The Pennsylvania (PA) Dept. of Banking & Securities (DoBS) released guidelines on January 23, 2019, for cryptocurrency businesses operating within the state. The DoBS has decided a money transmission license for digital currency activities is not requisite.
The banking officials have disclosed that crypto business operators in Pennsylvania (A state of the USA. Capital: Harrisburg; largest city: Philadelphia) are not needed to apply for a money transmission license. The financial agency has issued a statement concerning Pennsylvania’s Money Transmitter Act (MTA) and guidelines for crypto businesses saying that Bitcoin (BTC) and other recognized virtual currencies are not regarded as legal tender in the United States.
As a matter of fact, the state’s guidance stresses that thus far, there is no state in the U.S which has “designated crypto as legal tender.” In addition, the DoBS says that it has registered several inquiries from entities seeking further direction and counselling on money transmission laws and creating a crypto operation.
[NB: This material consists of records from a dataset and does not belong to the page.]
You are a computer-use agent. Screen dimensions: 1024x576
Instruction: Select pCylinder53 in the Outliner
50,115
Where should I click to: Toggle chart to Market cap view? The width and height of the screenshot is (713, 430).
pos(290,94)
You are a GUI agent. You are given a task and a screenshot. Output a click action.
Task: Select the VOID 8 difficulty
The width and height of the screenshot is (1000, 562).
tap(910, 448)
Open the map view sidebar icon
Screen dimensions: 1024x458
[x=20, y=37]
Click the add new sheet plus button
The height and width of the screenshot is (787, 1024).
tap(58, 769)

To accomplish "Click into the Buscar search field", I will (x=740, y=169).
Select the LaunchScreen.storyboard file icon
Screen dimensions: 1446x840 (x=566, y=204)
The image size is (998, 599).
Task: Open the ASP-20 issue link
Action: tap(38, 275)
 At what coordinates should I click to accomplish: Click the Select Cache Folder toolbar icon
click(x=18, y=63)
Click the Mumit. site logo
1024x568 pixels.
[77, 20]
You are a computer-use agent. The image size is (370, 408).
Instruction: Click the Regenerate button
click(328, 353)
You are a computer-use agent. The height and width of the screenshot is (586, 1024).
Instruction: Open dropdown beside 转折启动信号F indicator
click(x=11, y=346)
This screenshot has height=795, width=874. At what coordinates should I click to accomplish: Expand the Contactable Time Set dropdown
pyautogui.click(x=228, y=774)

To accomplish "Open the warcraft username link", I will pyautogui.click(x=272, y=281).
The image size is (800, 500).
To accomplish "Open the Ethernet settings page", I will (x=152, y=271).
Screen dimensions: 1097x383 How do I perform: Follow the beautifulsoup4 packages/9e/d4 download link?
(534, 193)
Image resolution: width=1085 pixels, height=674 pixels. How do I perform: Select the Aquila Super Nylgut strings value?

When a platform is not dealing directly with managing fiat currency, a money transmission license isn’t required. If a business that is operating within the state solely transacts in crypto, then the platform isn’t involved in the business of giving payment/ money transfer services.
The DoBS further noted that operators of crypto kiosks, ATMs, and vending machines have all tried to contact the financial agency.
“In both the one-way and two-way Kiosk systems, there is no transfer of money to any third party — The user of the Kiosk merely exchanges fiat currency for crypto and vice versa, and there is no money transmission,” the DoBS MTA guidance explains. “Therefore, the entities operating the Kiosks would not be money transmitters under the MTA.”
Previously, U.S officials have had a rough time reaching an equilibrium point when it comes to regulating cryptos. For example, on Monday, September 19, 2016, Alison Nathan - Federal Judge from Manhattan (one of the five boroughs of New York City) legally ruled that “BTC is money.”
Currently, Pennsylvania appears to be on the same regulatory page as Florida (FL) once was in 2016 but FL (a state in the southeastern United States between the Atlantic and the Gulf of Mexico; one of the Confederate states during the American Civil War) has since changed judge Pooler’s decision. In May 2017, House Bill 1379 was legally passed in FL, defining cryptos as a money transmission instrument and forbidding money laundering by using cryptoasset as a catalyst.
PA’s new rules are likely to run into issues with laws enacted by the federal government and how FinCEN classifies crypto operations as money transmitters. Since 2016, PA has been discussing the DoBS transmission laws concerning crypto businesses.